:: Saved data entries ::
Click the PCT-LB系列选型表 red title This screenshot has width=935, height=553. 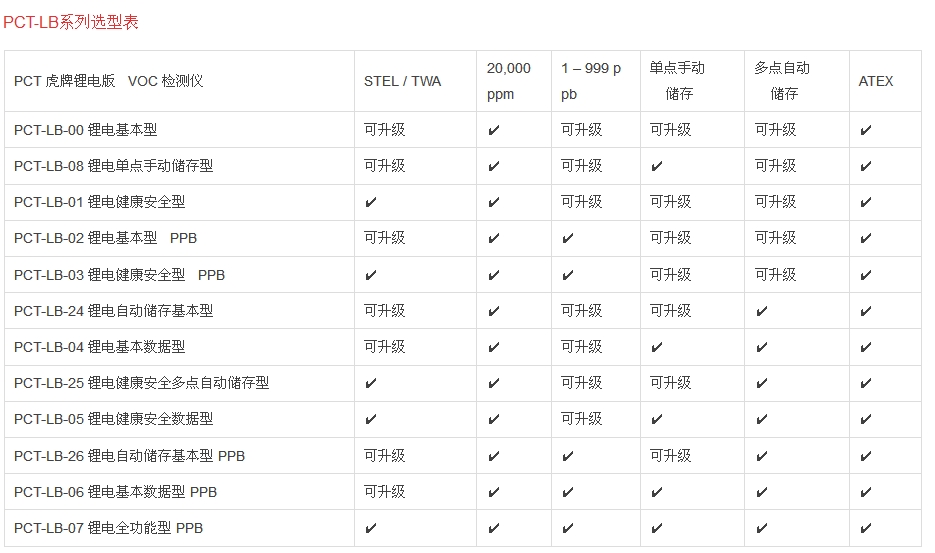(x=71, y=22)
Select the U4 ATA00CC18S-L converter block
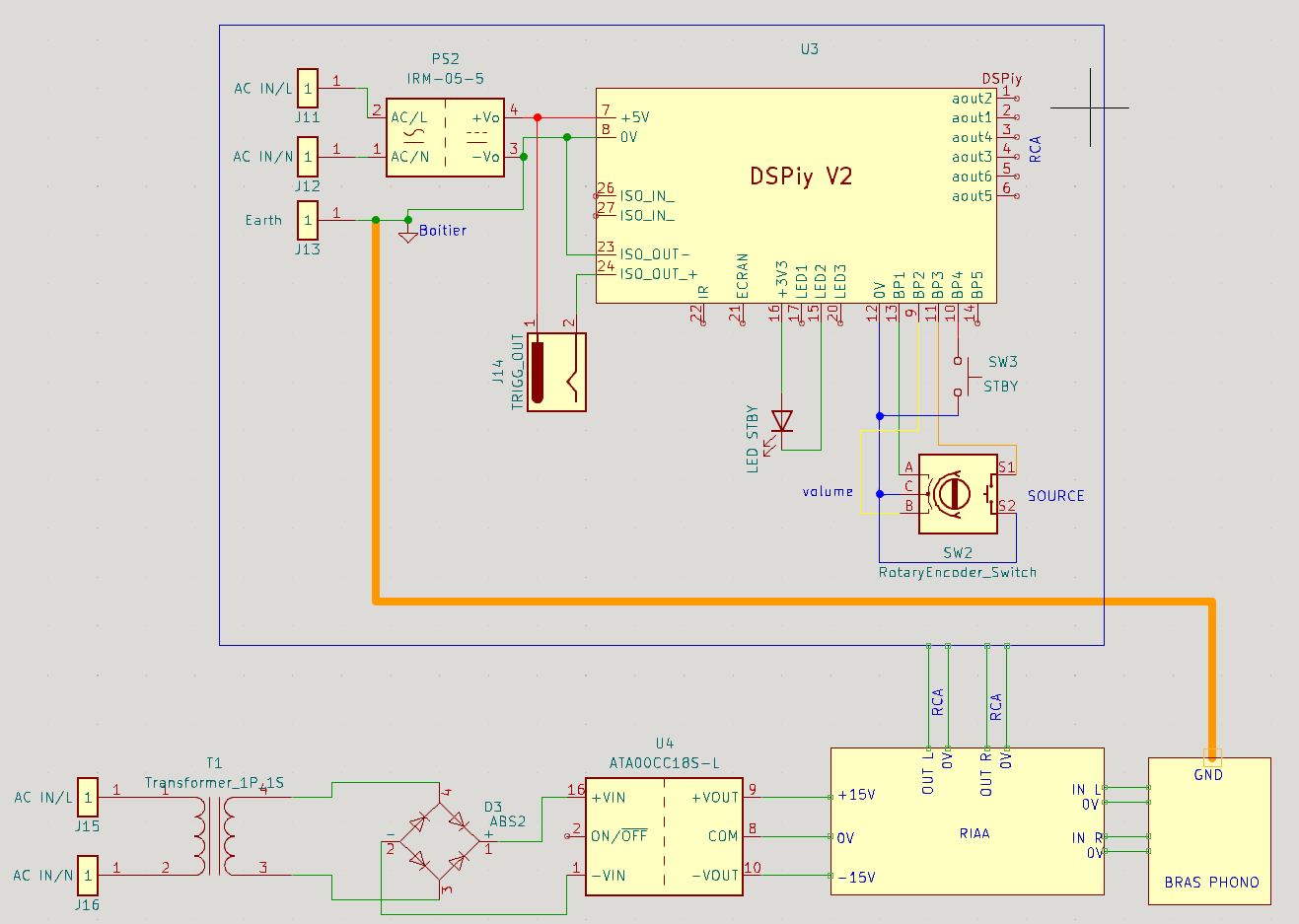The image size is (1299, 924). pyautogui.click(x=664, y=836)
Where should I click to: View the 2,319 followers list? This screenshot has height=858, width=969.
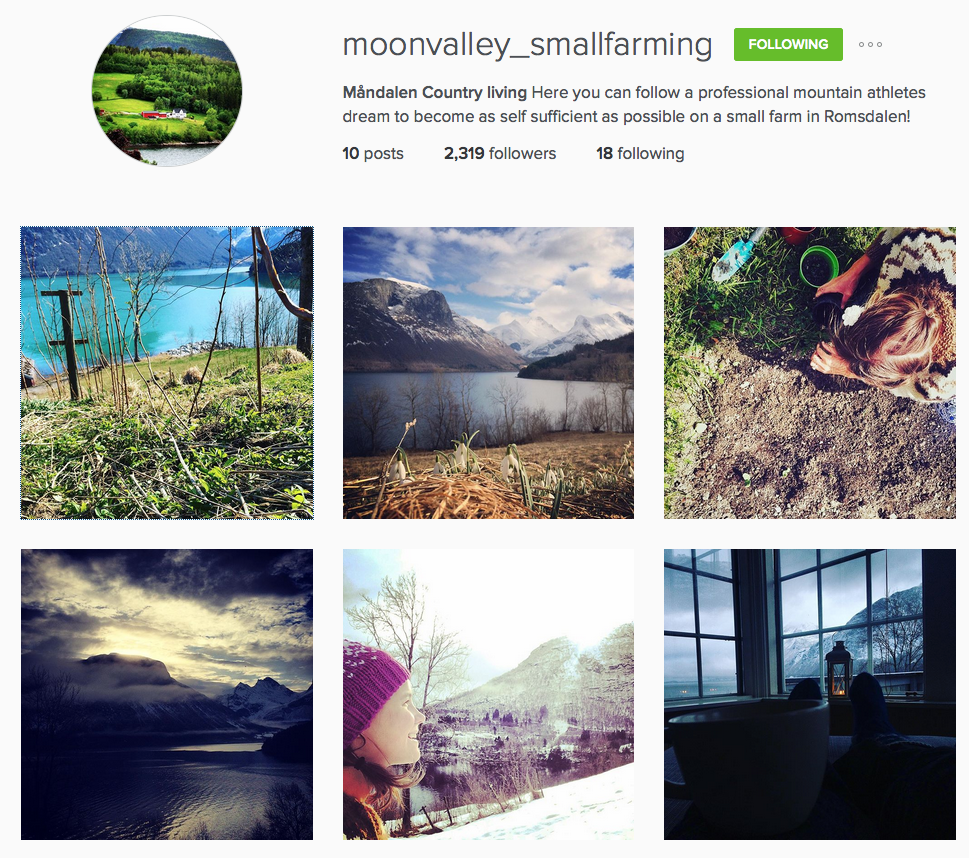click(500, 153)
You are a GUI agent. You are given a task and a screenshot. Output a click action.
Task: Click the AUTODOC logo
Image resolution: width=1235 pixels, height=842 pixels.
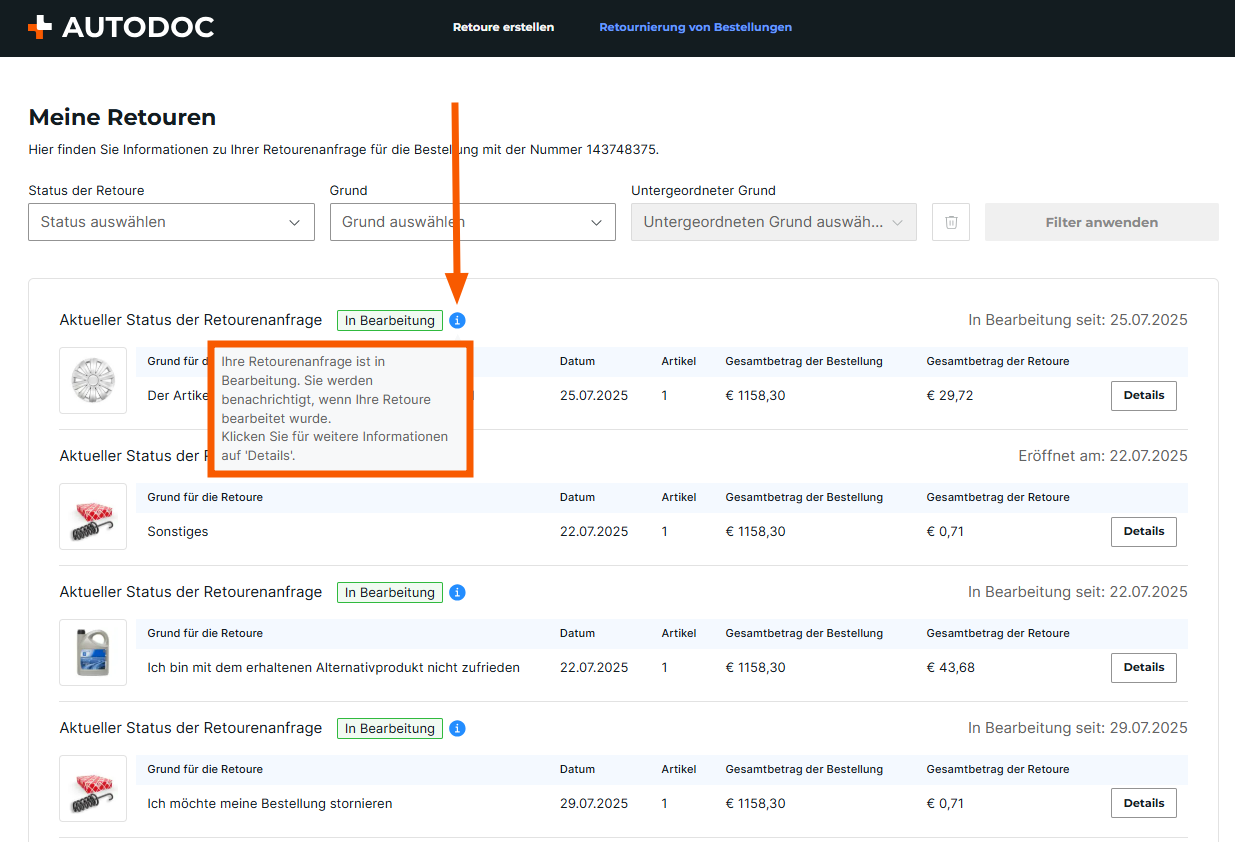[x=121, y=27]
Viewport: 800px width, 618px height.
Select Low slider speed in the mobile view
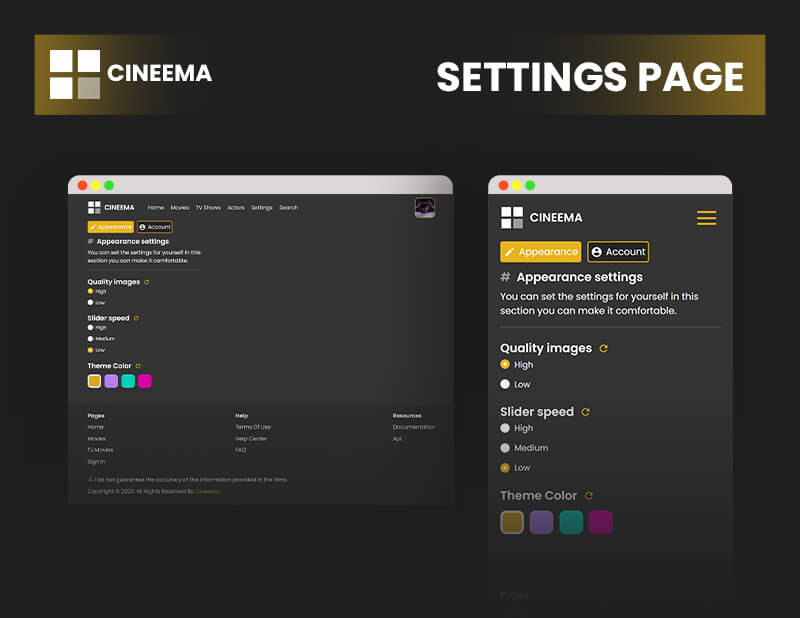(x=506, y=467)
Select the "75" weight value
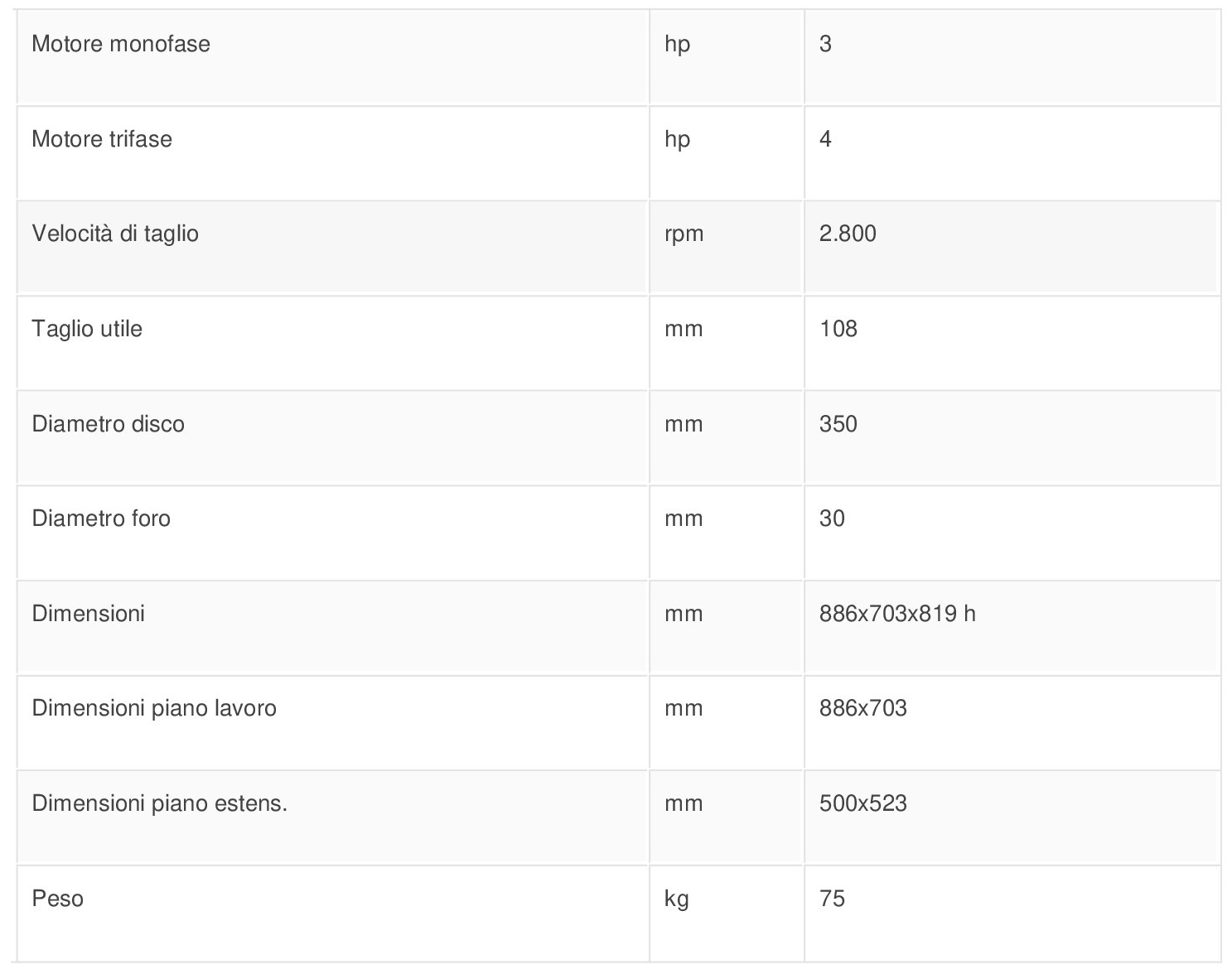 click(832, 899)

:: WORK INSTRUCTION ::
Only the lines from the line with "You are a GUI" to the end of the records should be repeated, exactly and without pictures.

:: COMPLETED TASK ::
You are a GUI agent. You are given a task and a screenshot. Output a click action.
Task: Click the AUTODOC logo
Image resolution: width=1235 pixels, height=842 pixels.
[x=121, y=27]
Viewport: 800px width, 618px height.
Select Low slider speed in the mobile view
(x=506, y=467)
Select the "75" weight value
 click(832, 899)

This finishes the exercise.